Working hard at becoming entrepreneurs. Photo: Courtesy of Marie Claire
I first read about this trend months ago when I came across an article about PayPal cofounder Peter Thiel’s project, “The Thiel Fellowship” that pays students, age 23 or younger, $100,000 to skip or stop college to work on launching a new business.
AN IMPRESSIVE LIST OF NAMES comes up when this topic is discussed.
WHAT’S MISSING IN THIS LIST?
It takes two seconds to figure this out: they’re all men! This elusive club has males that have garnered lots of publicity. So it’s high time we took a close look at female-led startups with national brand recognition that are founded with females having MBAs from Harvard or Stanford. Take a look.
Birchbox features health and beauty products – to receive a curated box of samples costs $10 per month
BUT TIMES ARE CHANGING FOR FEMALE FOUNDERS
An article in Marie Claire, February 2018 titled Code > College by Diana Kapp, discusses the bad press the tech industry has received recently and the dearth of female-founded companies with venture capital backing. This has encouraged corporations and funders to respond with a slew of women-friendly offerings. “If you are a strong woman with a strong business idea, you won’t have a problem,” says Jenny Lefcourt of Freestyle Capital.
FEMALES TRADING IN ACADEMIA FOR STARTUP LIFE
Case Study #1
Lucy Guo, now 23, never intended to drop out of Carnegie Mellon in Pittsburgh. But a paid summer internship at a startup after her freshman year sparked a revelation. “Maybe I’d rather just make money than pay money.”

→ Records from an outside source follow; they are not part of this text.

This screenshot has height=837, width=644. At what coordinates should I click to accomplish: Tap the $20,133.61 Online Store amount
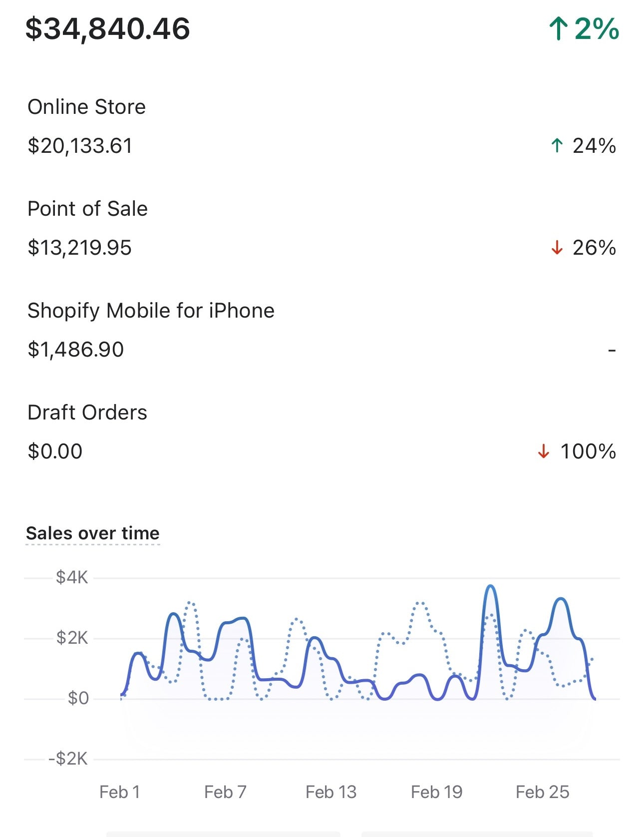[80, 146]
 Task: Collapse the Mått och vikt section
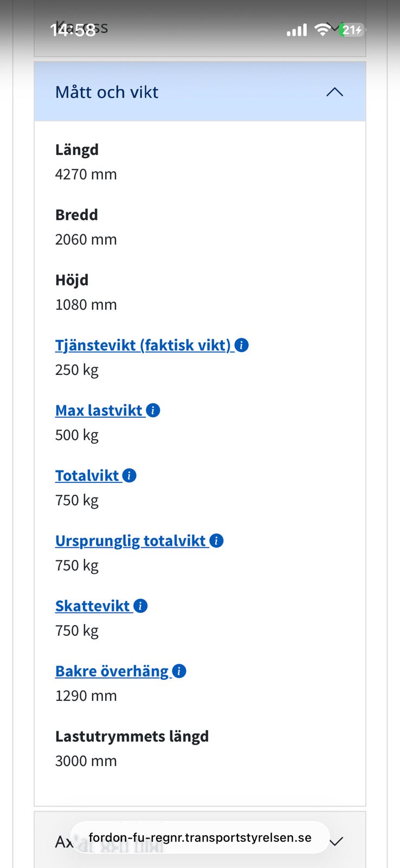point(334,92)
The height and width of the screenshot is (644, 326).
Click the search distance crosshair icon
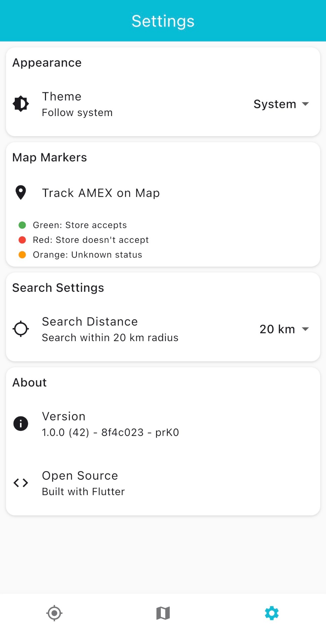click(x=21, y=329)
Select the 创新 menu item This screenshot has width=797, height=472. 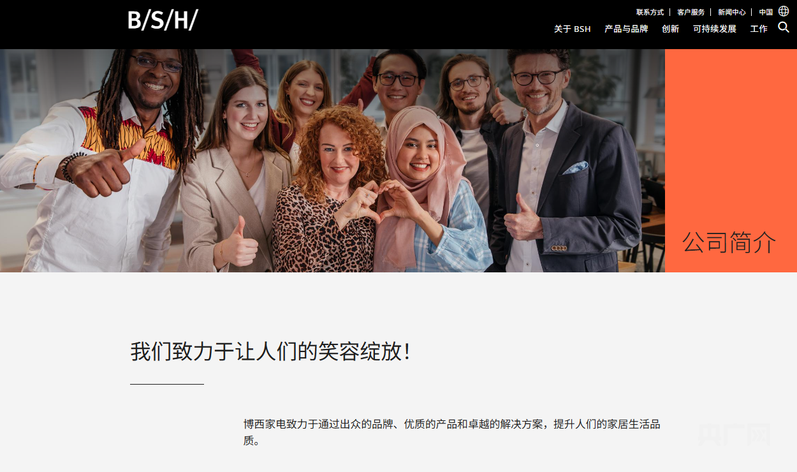pyautogui.click(x=670, y=29)
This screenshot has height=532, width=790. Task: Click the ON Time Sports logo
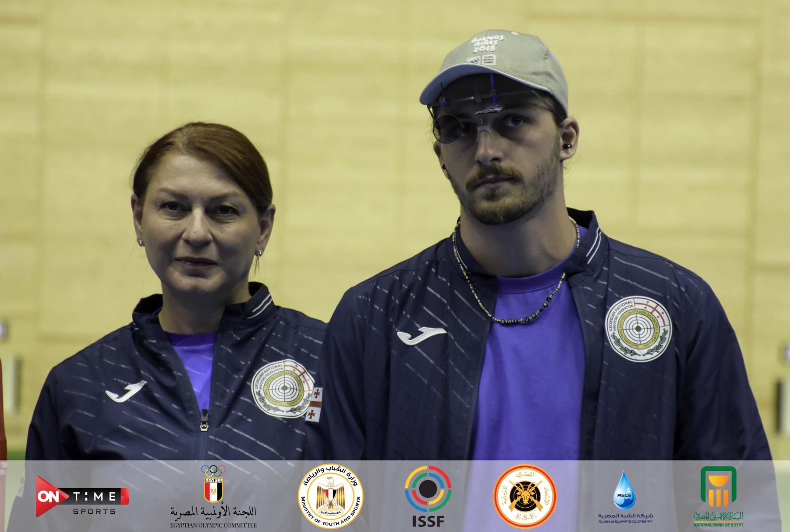point(82,496)
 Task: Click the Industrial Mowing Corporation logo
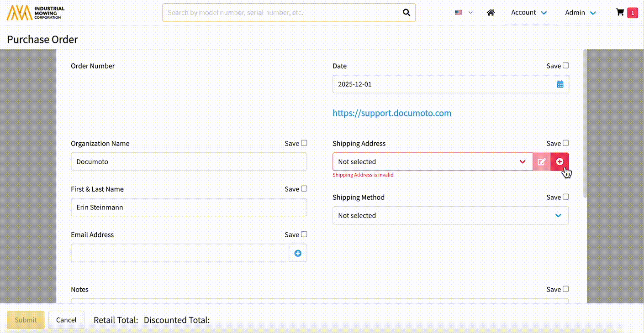click(x=36, y=13)
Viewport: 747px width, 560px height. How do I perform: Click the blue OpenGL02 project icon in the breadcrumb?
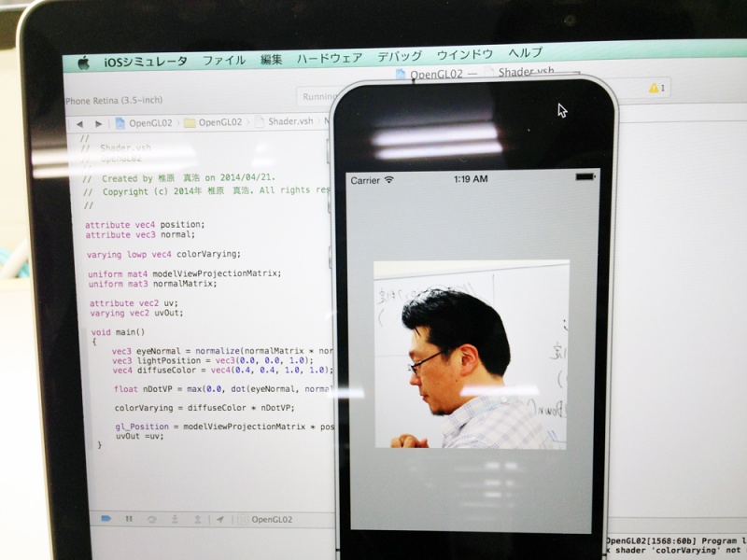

Post-internship she had product-design roles at Quora and Snapchat where she was making six figures. She met a former colleague who dropped out of MIT and, together they pitched an idea that evolved into Scale, a site that enables companies to outsource low-skill tasks. They pitched this to a venture capitalist, Paige Craig, who came through with $100,000.
Case Study #2
Stacey Ferreira is a 25-year-old who runs Forge – an app that allows hourly workers to set their schedules. This is her second company. She launched her first in 2011, and shortly after, received an email from Richard Branson that said, “Enjoy intimate cocktails with me in Miami for $2,000 to charity.”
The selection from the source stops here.